Точно — в своей собственной тарелке.
Давно я так себя замечательно не чувствовал, — принадлежа только самому себе!

А вот фальшивое сочувствие окружающих, и даже не очень окружающих — как раз это мое прекрасное самочувствие и ухудшало.
Результат этого сочувствия – был постоянно налицо.
Я только накалялся и накалялся… После каждого подобного сочувствующего звонка.
Как чайник, забытый нерадивой хозяйкой на плите, изошедший паром и осипшим свистком.

Чего я им-то такого всем сделал? — думал я после очередного звонка. — Всем этим, сочувствующим?
Вроде бы, даже, никому и не должен ни копейки, чтобы они вдруг так беспокоиться начали. Из-за моей потери… Никакой для них угрозы.
При своих же остались – так какого черта?
И, кроме того – откуда это все они между собой-то настолько хорошо знакомы?
Чтобы сплетнями обо мне так быстренько обмениваются?…

***
Удивительный факт — даже прошлая жена вдруг моей судьбой озаботилась.
Что, с одной стороны – очень странно, а с другой — совсем и не к добру.
Только полные дураки хорошего от прошлых жен ждут!
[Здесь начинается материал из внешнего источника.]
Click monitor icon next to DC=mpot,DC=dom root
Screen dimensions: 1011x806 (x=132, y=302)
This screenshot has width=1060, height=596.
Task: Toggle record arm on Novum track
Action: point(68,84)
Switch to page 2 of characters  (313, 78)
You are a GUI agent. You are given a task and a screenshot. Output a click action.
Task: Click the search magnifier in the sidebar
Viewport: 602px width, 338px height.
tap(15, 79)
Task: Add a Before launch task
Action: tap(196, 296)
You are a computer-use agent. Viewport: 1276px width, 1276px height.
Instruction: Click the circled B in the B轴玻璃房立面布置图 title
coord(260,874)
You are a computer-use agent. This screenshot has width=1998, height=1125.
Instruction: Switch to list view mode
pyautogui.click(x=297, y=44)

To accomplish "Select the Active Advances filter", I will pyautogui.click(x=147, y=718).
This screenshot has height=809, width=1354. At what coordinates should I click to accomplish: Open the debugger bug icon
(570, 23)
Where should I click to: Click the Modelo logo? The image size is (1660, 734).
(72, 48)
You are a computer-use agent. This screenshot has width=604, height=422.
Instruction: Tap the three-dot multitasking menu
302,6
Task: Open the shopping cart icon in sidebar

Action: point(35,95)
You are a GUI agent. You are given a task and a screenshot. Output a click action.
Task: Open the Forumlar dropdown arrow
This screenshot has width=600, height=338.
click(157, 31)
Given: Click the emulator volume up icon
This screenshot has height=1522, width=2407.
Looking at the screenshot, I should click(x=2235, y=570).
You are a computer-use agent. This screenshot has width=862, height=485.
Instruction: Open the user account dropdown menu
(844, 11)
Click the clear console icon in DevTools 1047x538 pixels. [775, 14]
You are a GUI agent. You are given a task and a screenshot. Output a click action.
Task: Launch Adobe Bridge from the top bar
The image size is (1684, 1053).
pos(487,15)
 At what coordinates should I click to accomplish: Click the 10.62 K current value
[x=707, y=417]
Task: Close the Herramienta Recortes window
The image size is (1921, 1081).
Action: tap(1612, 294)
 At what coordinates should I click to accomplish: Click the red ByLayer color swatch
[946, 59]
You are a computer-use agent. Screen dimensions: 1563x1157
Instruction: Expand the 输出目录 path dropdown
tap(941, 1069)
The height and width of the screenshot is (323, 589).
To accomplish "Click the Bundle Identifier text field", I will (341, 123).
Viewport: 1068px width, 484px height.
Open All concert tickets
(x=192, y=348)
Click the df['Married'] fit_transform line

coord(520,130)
Позвонила, чего никогда с ней до сих пор не случалось, — за все уже теперь годы, прошедшие после развода. И спросила: а что, у тебя действительно крупные неприятности? С работы поперли? Подрался с начальником, говорят… Из-за его жены, говорят…
Не хочешь ли встретиться? Поговорить, обсудить?
***
— Мой нынешний муж, — сказала она, – большой чиновник. Он может, наверное, тебе чем-то помочь… Если хочешь, конечно. Он – добрый малый… К себе пристроит… Если ты пообещаешь, что и с ним драться не будешь. Из-за меня.
— Обещаю, — сказал я. – Никакой охоты с ним драться. Тем более – из-за тебя. Из-за чужой жены, наверное, подрался бы, а из-за тебя…
— Вот, и хорошо. Ты же – человек слова, я знаю, милый.
— Именно так. Обещал в глаз не бить – значит не буду. По носу, или еще куда-нибудь, в пах, например, – пожалуйста. А в глаз – ни-ни! Я ж все понимаю…
— Каким ты был, таким ты и остался, — заметила она.

Помолчали:
— Кстати, — сказала она, — еще, говорят, что ты извозом занялся?… Это что – веление сердца?
— Это – зов плоти, — сказал я. – И плохая наследственность.
— К лицу ли тебе это, в твоем возрасте?
Я все-таки, поговорю с мужем – ты не против?

Я повесил трубку.
Интересно, подумал я, и что это ей мой возраст дался?
Лучше бы – за своим возрастом следила!
Его бы – и берегла.

***
Не думаю, что у меня с моим возрастом проблемы наблюдаются.
Да и зеркало мне по утрам говорит – что все еще ничего, вполне все еще подходяще.
Лет на сорок тянет. Ну, чуть, может быть, больше. На сорок три-пять. Годяще еще все вполне.
Как утверждают некоторые разборчивые тетеньки.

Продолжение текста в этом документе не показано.